Chciał dorobić, wynosząc drogie alkohole ze sklepu, ale plan się nie udał. 23-latek trafi przed sąd za kradzież w jednym z ursynowskich dyskontów spożywczych.
Michał G. podczas zakupów w sklepie wpadł na pomysł szybkiego biznesu. Miał zamiar niepostrzeżenie wynieść markowe alkohole ze sklepu i sprzedać je po okazyjnych cenach na rynku.
- Od pomysłu do realizacji planu minęło zaledwie kilka minut. 23-latek szybko się jednak przekonał, że nie da się zarobić na kradzieży niczego więcej prócz wyroku sądowego - mówi asp. sztab. Robert Koniuszy z Komendy Rejonowej Policji Warszawa II.

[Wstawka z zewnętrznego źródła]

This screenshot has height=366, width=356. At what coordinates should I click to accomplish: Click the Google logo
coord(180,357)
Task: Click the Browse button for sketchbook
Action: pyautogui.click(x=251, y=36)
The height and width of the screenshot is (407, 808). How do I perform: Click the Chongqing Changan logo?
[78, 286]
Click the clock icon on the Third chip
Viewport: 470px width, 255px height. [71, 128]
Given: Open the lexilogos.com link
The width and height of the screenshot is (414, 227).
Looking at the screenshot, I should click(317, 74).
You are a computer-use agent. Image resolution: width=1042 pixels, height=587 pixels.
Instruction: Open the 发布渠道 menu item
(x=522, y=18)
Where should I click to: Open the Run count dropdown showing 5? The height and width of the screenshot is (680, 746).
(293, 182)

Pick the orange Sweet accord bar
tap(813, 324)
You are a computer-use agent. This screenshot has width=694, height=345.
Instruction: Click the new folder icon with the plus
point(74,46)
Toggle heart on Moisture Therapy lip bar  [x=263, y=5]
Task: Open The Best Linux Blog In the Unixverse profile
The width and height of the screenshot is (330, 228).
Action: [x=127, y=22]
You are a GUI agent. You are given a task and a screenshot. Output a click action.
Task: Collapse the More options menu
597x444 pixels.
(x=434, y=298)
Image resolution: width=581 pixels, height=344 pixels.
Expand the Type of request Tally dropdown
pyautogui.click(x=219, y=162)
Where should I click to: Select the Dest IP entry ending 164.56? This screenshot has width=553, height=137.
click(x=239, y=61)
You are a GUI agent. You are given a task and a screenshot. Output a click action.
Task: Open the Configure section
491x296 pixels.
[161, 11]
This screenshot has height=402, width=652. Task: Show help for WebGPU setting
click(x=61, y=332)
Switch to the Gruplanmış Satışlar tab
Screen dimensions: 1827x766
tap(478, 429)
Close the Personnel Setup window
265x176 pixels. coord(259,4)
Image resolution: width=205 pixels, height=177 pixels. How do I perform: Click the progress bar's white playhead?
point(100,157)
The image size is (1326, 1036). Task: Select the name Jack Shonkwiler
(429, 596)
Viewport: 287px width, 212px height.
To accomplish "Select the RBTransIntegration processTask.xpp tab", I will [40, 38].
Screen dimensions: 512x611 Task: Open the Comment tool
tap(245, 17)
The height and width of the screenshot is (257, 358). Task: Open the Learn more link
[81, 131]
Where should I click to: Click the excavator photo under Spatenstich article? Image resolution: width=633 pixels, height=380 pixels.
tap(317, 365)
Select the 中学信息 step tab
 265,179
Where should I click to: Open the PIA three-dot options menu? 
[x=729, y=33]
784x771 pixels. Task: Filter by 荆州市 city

Sprawca zakręcił się wokół półek z alkoholami, wziął markowe wódki o wartości 600 złotych i ruszył do kas. Oczywiście bez zamiaru płacenia. Kiedy próbował się przedostać przez bramkę wyjściową sklepową z pominięciem kasy został ujęty ochroniarza, a chwilę później przekazany w ręce ursynowskich wywiadowców.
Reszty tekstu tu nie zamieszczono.